From: <Adam Sanecki>
To: <Richard Pell>; <Sally Pell>
Subject: I’m with Thomas
Date: Fri, Aug 7, 2009 at 4:16 AM
Richard and Sally—
I’m writing this from a fancy hotel in a suburb outside Delhi, and I just wanted to tell you that I’ve got Thomas. He’s safe and asleep upstairs. My plan is to put us on a bus back to Delhi tomorrow and then to put us on the soonest possible flight back to D.C. I’ll explain everything about finding him when I have more time (I haven’t slept in a couple of days), but the short version is that some friends pointed me toward him and that he’d managed to wander a good ways out of the city. For now I just want to say that he seems healthy, he’s coherent, he knows where he is. He seems still weird on the subject of you guys, potentially, so I think the safest thing is for me not to tell him I’ve been in touch with you. In any event, hopefully we’re going to be back home as fast as Continental can carry us.
With lots of love,
Adam
Back upstairs I dipped the key card in the door as quietly as I could; of course I knew Thomas would be there, but still, when I saw his back, saw that he hadn’t moved, I gave a silent nod of thanks. How long had it been since he’d slept on an actual bed, let alone a bed with a Serta-certified pillow-top mattress and a down comforter?
And now I could give in to sleep too. Now I could relish climbing into bed, nestling into the stack of pillows, sealing the comforter around my neck, like a gourmand tucking into a five-course meal. It was 4:24. The next bed I lie down on will be in America. The land of tap water and well-paved streets and as much Internet/TV/alcohol as I decide to prescribe myself. Sometimes in bed, at moments of especially conscious tiredness, it feels like you can steer yourself into a particular dream region, like guiding a spaceship into a wormhole. No highways, please. Let’s dream about a forest, I told myself. It’s warmly raining and there are soft-furred animals nuzzling you and all the rocks are really trampolines. I dreamed and dreamed, slept and slept; I gorged on sleep, rolled around in it, drank it until I was full. Every now and then, to mark my progress, I checked the clock: 5:39, 6:50, 7:28. I checked Thomas too; he was as still as if he’d been unplugged. Maybe this was a sleeping technique that Guruji had taught him. Maybe I’d have to carry him to the airport like a dad with a baby strapped to his chest.

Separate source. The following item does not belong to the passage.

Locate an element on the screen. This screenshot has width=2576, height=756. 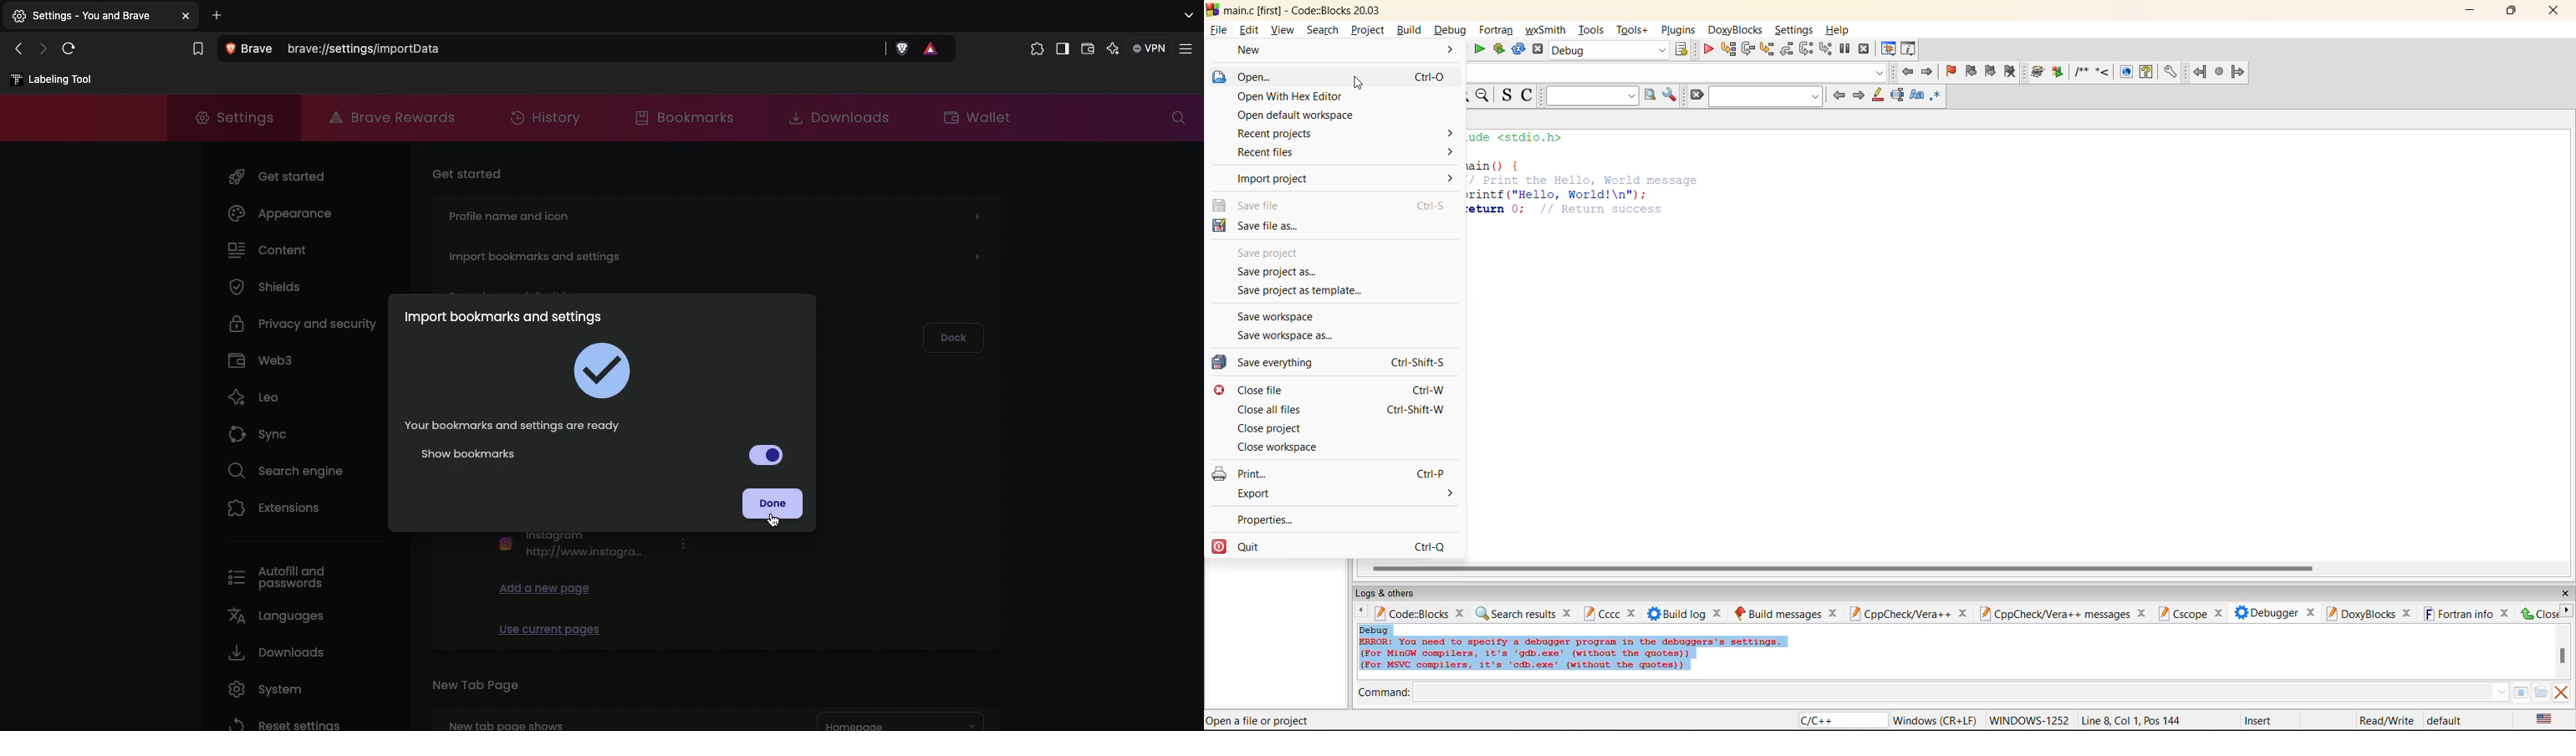
Import bookmarks and settings is located at coordinates (718, 253).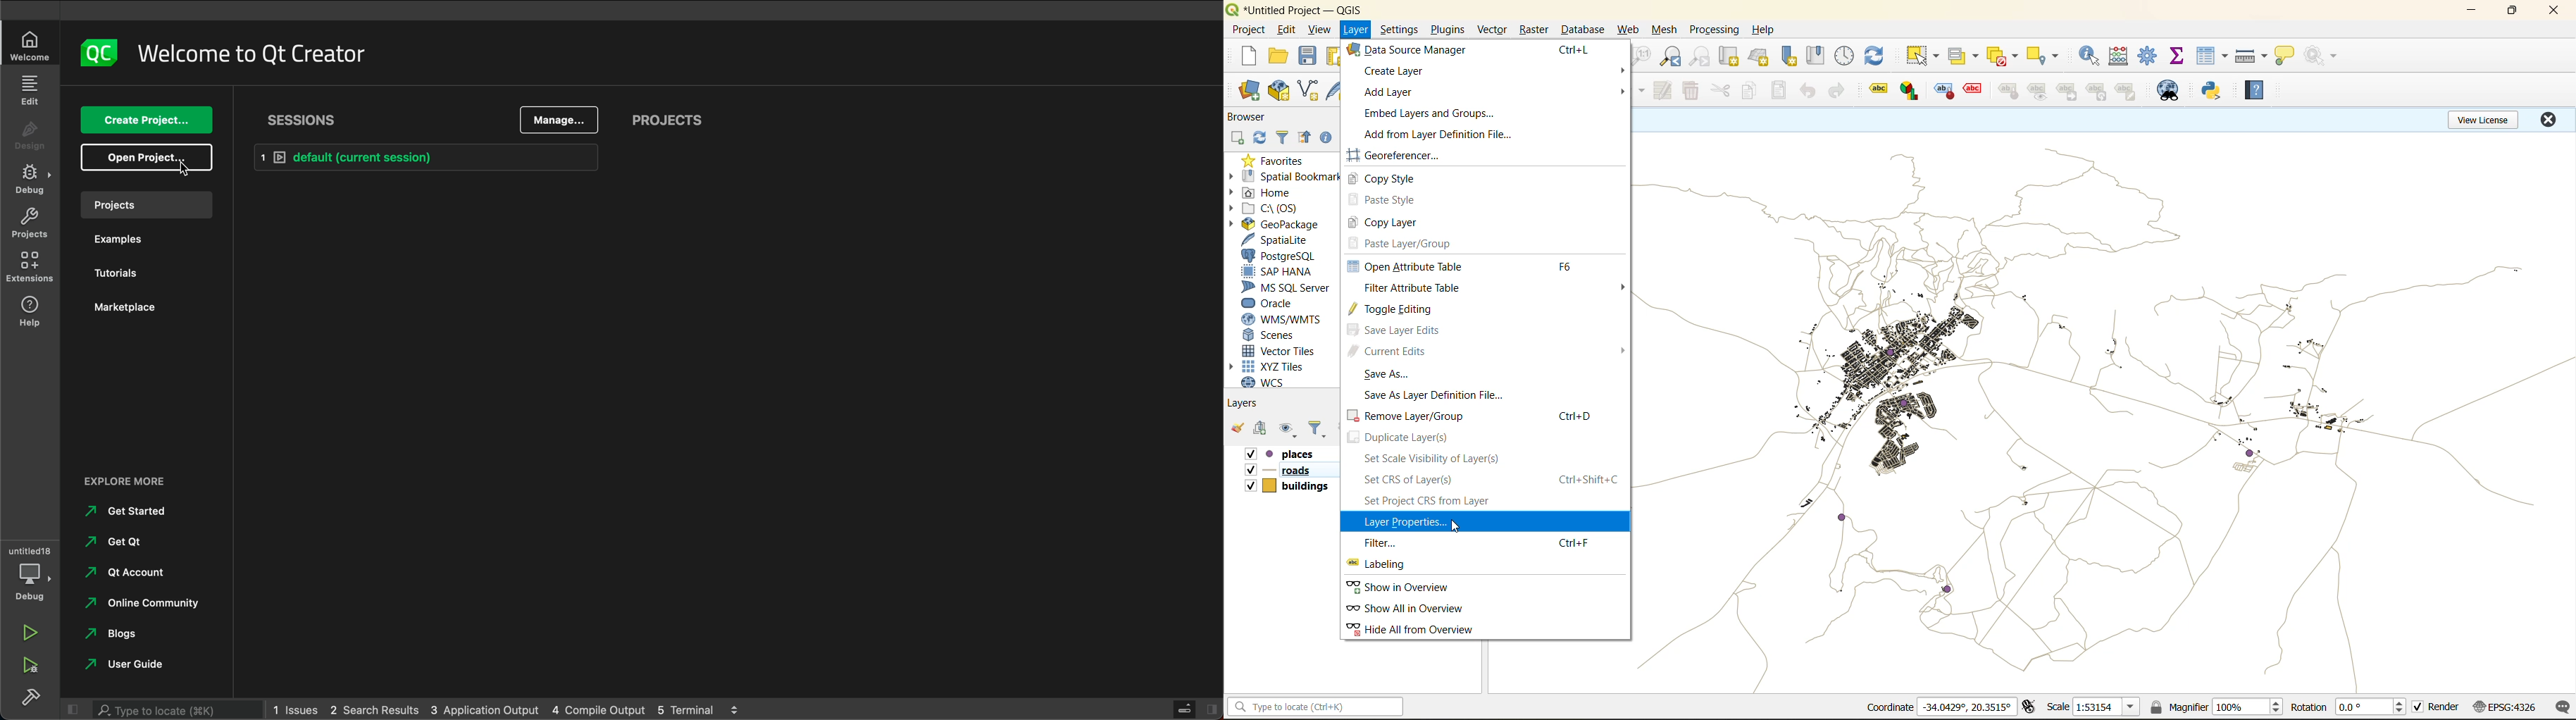 This screenshot has width=2576, height=728. Describe the element at coordinates (2096, 707) in the screenshot. I see `scale` at that location.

When I opened my eyes at 8:45, my first thought was that I’d forgotten about all the states of being that don’t include a headache. For a minute I just lay there in bed not hurting, studying the light fixture in the ceiling, letting the sunlight from between the curtains fall across my chest. You can somehow tell, just from the pitch of the silence, when it’s snowed while you were asleep; I think the same organ can tell you whether there are other people in a room with you; I think that may have been why I gave myself a few extra seconds before I rolled onto my side, a few last breaths in which it wouldn’t be confirmed:
Thomas’s bed was empty.
I didn’t panic. I called out, “Thomas?” and walked over to the bathroom. I knocked; maybe he was taking another shower. Nothing—empty. Maybe I’d just overlooked him in all those pillows and sheets. I pushed aside the hard, fabric-covered pillows on his bed, as if he might be hiding between them. I scoured the bedside table, and then the floor on either side of the bedside table, for a note he might have left: Just gone for a walk, back in a few. Nothing, nothing. I’d just thrown back the curtains, as if it weren’t a person I was looking for but an earring, when I realized I was being ridiculous. Of course I knew where he was: breakfast. His body, with its scooped-out cheeks and countable ribs, must have craved food the way mine had craved sleep. I’d find him downstairs, planted behind a pair of buffet plates heaped with eggs and fruit and waffles.